Aunque se había propuesto complacerla en todo lo que pudiera, Pedro prefería no tener que pisar el metro si podía evitarlo, así que llegaron a un acuerdo: su chófer, José, vestido con ropa de calle en vez de con su uniforme, los llevaría en otro de sus vehículos, un Range Rover. Una media hora después, apenas llevaban diez minutos en el departamento de Enrique Bain, cuando Paula dejó anonadado a Pedro al decirle que ya lo tenía todo y podían irse.
–¿Ya has acabado? –le preguntó, mirando de hito en hito las dos maletas y la caja de cartón grande con libros y un lienzo pintado en el suelo del salón–. ¿Eso es todo lo que tienes?
Paula se encogió de hombros.
–El año pasado vendí la mayor parte de nuestras pertenencias familiares para pagar los honorarios del abogado de mi padre –le explicó. Luego añadió quedamente–: Y el resto lo vendí para pagar su funeral.
Lo miró a los ojos y, aunque no dijo nada más, a Pedro le pareció que lo culpaba en silencio.
–Lo siento –murmuró él–. Debió ser muy duro para tí.

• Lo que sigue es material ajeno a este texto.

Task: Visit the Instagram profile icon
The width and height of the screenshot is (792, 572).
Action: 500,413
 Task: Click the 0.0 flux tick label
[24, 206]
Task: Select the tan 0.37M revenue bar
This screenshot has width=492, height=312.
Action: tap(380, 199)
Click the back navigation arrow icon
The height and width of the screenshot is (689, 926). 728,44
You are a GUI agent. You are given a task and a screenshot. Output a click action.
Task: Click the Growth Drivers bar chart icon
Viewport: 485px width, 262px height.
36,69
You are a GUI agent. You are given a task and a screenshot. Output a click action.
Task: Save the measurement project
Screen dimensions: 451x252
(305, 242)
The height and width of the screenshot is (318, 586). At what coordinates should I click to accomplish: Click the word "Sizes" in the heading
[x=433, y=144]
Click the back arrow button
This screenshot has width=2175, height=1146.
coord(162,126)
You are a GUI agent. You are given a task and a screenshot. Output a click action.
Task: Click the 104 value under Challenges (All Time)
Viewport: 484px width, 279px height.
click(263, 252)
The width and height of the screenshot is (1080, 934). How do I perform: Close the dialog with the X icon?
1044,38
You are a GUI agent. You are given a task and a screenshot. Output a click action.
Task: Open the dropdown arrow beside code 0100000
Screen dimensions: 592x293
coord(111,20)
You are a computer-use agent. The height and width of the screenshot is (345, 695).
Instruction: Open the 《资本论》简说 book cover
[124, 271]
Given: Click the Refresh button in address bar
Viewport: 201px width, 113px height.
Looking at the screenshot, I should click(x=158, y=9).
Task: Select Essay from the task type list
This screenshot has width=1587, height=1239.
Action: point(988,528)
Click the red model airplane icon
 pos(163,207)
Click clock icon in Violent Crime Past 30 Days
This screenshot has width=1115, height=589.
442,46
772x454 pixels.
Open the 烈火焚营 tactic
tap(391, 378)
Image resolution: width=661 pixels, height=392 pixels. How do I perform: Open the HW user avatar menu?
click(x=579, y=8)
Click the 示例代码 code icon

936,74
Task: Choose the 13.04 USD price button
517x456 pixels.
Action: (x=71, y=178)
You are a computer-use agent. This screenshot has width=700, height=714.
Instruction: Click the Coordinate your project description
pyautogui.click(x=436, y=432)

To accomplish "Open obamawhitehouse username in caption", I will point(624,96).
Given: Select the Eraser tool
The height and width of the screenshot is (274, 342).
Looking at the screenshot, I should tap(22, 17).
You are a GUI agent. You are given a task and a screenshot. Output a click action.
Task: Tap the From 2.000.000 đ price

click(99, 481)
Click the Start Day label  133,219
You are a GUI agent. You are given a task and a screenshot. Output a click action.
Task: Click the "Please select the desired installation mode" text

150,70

Paula bajó la vista y susurró.
–Lo fue.
Pedro miró el lienzo que había en la caja de cartón. Era una amalgama de colores y formas que no parecían tener un tema que los unificara. Paula contrajo el rostro y murmuró:
–Sé que no es muy bueno.
Él se agachó y tomó el lienzo.
–Bueno, yo tampoco diría eso…
–Déjalo. Sé que es horrible. Lo pinté en mi último semestre en la Escuela de Bellas Artes. Quería que fuera increíble, espectacular, así que no paraba de pedir consejo a todos mis profesores y de retocarlo siguiendo esos consejos.
–Quizá ahí esté el problema. Parece un refrito de todos los artistas contemporáneos importantes. ¿Qué hay de tu propia voz? ¿Qué intentabas transmitir?
–No lo sé –musitó ella–. Creo que no tengo voz propia.
–Venga ya… Eso no es verdad –replicó él con suavidad–. Yo creo que tienes mucho que decir.
Paula alzó la vista y se rio vergonzosa.
–Es igual, en serio. Me deshice de todos mis cuadros, excepto de este, no sé por qué –dijo con melancolía, alargando la mano y rozando el lienzo con las yemas de los dedos–. Sigo pensando que tal vez, algún día, tendré el valor suficiente como para volver a intentarlo. ¡Qué tontería!, ¿No? – concluyó con una sonrisa tímida.
Antes de que Pedro pudiera contestar, llamaron a la puerta. Era José, que había subido para ayudarlos a bajar las cosas. Agarró una maleta en cada mano y Pedro tomó en brazos la caja de cartón.
–¿Te importa que paremos en la cafetería? –le preguntó Paula.
Pedro se volvió hacia ella.
–Claro que no.
La expresión de Paula se había tornado algo triste.
–Creo que será mejor que hable con mi jefa.
Cuando llegaron a la alegre y concurrida cafetería, con sus grandes ventanales y sus sillones vintage de escay, José estacionó justo delante, en la zona de carga y descarga, para que Paula se bajara. Pedro la siguió con la mirada hasta que entró y sacó su móvil del bolsillo para intentar distraerse mientras la esperaba. Tenía decenas de mensajes de los miembros de la junta directiva, de diseñadores y de directores de los departamentos de marketing, pero los ojeó con poco interés, y se sintió aliviado cuando por fin volvió a abrirse la puerta del Range Rover.